Principal Lessons on Kubernetes API Design and CRD Discipline

A CRD is not a schema. It is a contract between humans, controllers, and the control plane. The strongest designs assume failure and make drift legible.

Text

Authored as doctrine; evaluated as systems craft.

Doctrine

Custom resources become institutional truth. When they are poorly designed, you create permanent operational debt: unclear status, breaking version changes, and controllers that thrash.

Kubblai doctrine: you earn new scripture by maintaining it through incidents, upgrades, and human turnover.

  • Design for upgrade and rollback; versioning is not optional.
  • Treat status as an API, not a dumping ground.
  • Controllers must be idempotent and backpressure-aware.

Spec vs status: contracts and ownership

Spec is intent. Status is testimony. Do not let humans write status. Do not let controllers rewrite spec without a paper trail.

Use conditions to communicate progress and failure modes in a stable shape.

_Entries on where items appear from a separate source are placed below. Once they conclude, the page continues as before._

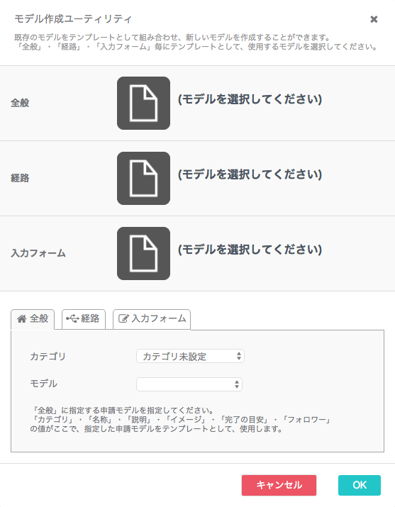Screen dimensions: 395x507
Task: Click 全般 row's (モデルを選択してください) text
Action: [250, 99]
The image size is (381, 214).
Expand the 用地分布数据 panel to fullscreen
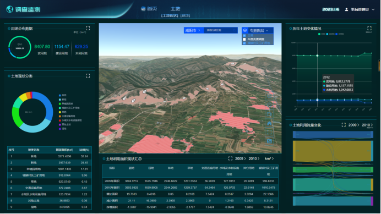pyautogui.click(x=88, y=29)
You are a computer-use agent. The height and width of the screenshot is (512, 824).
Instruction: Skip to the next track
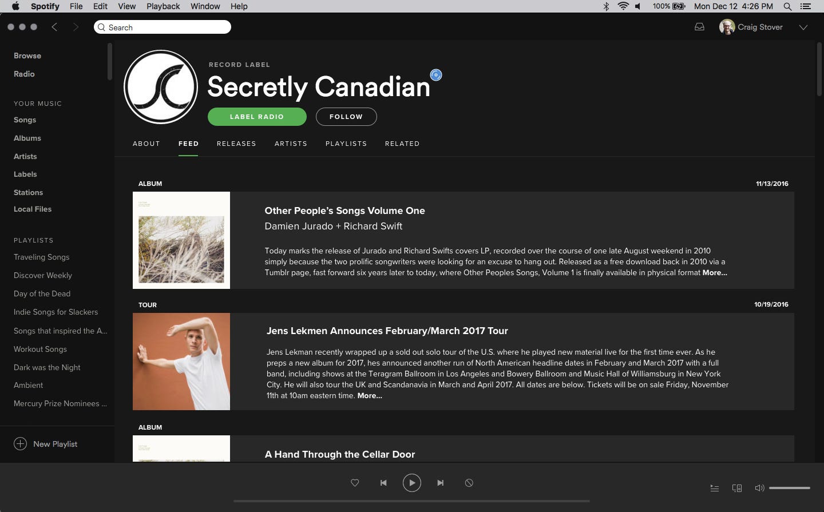[440, 483]
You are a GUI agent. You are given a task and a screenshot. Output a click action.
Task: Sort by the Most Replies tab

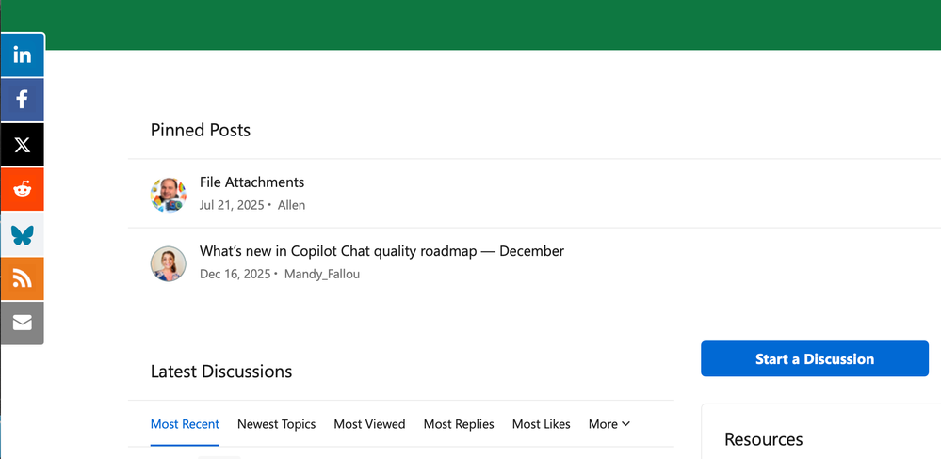pos(459,424)
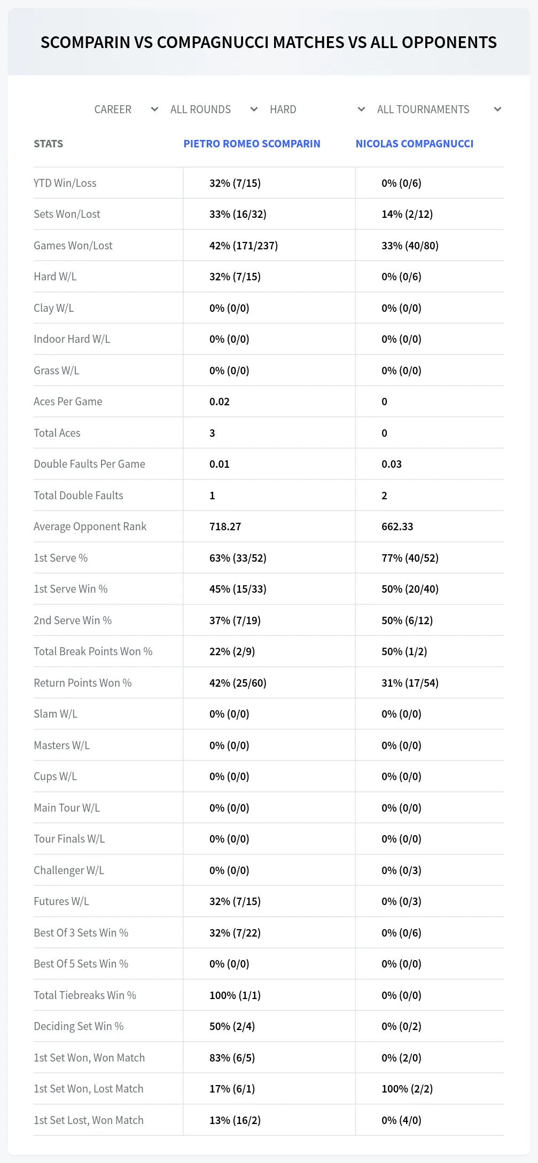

  • Define conditions with type, status, reason, message, observedGeneration.
  • Keep status small; large status objects amplify etcd write load.
  • Document field ownership under SSA to prevent tug-of-war.

Validation and admission

Validation is governance. OpenAPI schema validation catches shape errors; admission catches policy. The more logic you put in a webhook, the more you couple your API to availability.

Prefer simple, deterministic validation. Avoid remote dependencies in admission.

  • Use CEL (where supported) for local validation over remote webhook calls.
  • Budget webhook latency; failurePolicy is an incident posture choice.
  • Provide clear user-facing errors; avoid opaque rejections.

Versioning discipline

CRD versioning is where teams collapse. You must support old versions long enough to migrate safely. You must write conversion logic or constrain change.

Breaking changes without migration plans are governance failures.

  • Define deprecation windows; publish migration guides.
  • Keep conversion deterministic and test it with real objects.
  • Avoid renaming fields casually; prefer additive evolution.

Operational backpressure

CRDs can overload the API: too many objects, too many watches, too many writes. Controllers can amplify load with status spam and retry storms.

Design your APIs with quotas, rate limits, and bounded reconcile behavior.

  • Limit object fanout; avoid per-pod custom resources unless necessary.
  • Instrument reconcile duration and error rates; enforce backoff.
  • Avoid tight loops that rewrite status on every sync.